Tard dans la nuit un nouveau violent tir d’obus s’abat sur nous. J’ai vu, par mon périscope, une grande explosion. Le camion du Génie venait d’être pulvérisé par un ou plusieurs obus. De grands cris s’élevèrent. J’ai vu des corps allongés, des hommes qui couraient certains vers mon char pour tenter de s’abriter. J’ai entendu quelqu’un crier : Venez me chercher, j’ai les jambes coupées.

Robert CONSTANT raconta également à Marcel CHASTANET qu’à son arrivée a bord du Bautzen il aperçu, dépassant d’un petit tas de terre, un casque allemand. J’ai aussitôt ordonné à PICOULEAU mon copilote, de tirer dessus avec sa mitrailleuse. Par le laryngophone j’ai alerté la tourelle et ordonné à THUYARE , le tireur, d’envoyer un obus de 75 qui fit mouche. Mais l’allemand avait quand même eu le temps de tirer son panzerfaust qui a bien touché notre char mais à du ricocher sur le blindage car il n’a pas pénétré. Il y avait également un officier. Tous les deux ont été tués.

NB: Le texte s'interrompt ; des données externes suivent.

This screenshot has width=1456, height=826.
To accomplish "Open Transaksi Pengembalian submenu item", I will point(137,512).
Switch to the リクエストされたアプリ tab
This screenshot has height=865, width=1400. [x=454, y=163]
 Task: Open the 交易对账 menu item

Au cours d’une autre réunion à laquelle Marcel Chastanet assiste, Picouleau montre à ses voisins de table une photographie prise par lui-même le 28 janvier.

C’est une vue des bords de la Blind sur laquelle on distingue bien le corps de l’officier allemand et de son grenadier.

Marcel Chastanet la regardant s’écrie " mais j’ai la même ". Je l’ai prise le 28 janvier.

Les deux photos comparées, seul un détail les différencie.

42 ans plus tard, à Ajaccio, le docteur LEVY-LEROY, le médecin du Bataillon s’écrit :

Mais c’est CHASTANET ce sapeur qui eut le courage de retourner, dans l’enfer de Grussenheim, chercher d’autres blessés .

Récit recueilli par Pol PORTEVIN
Compagnie sur 1 / 1 du Génie de la 1e D.F.L.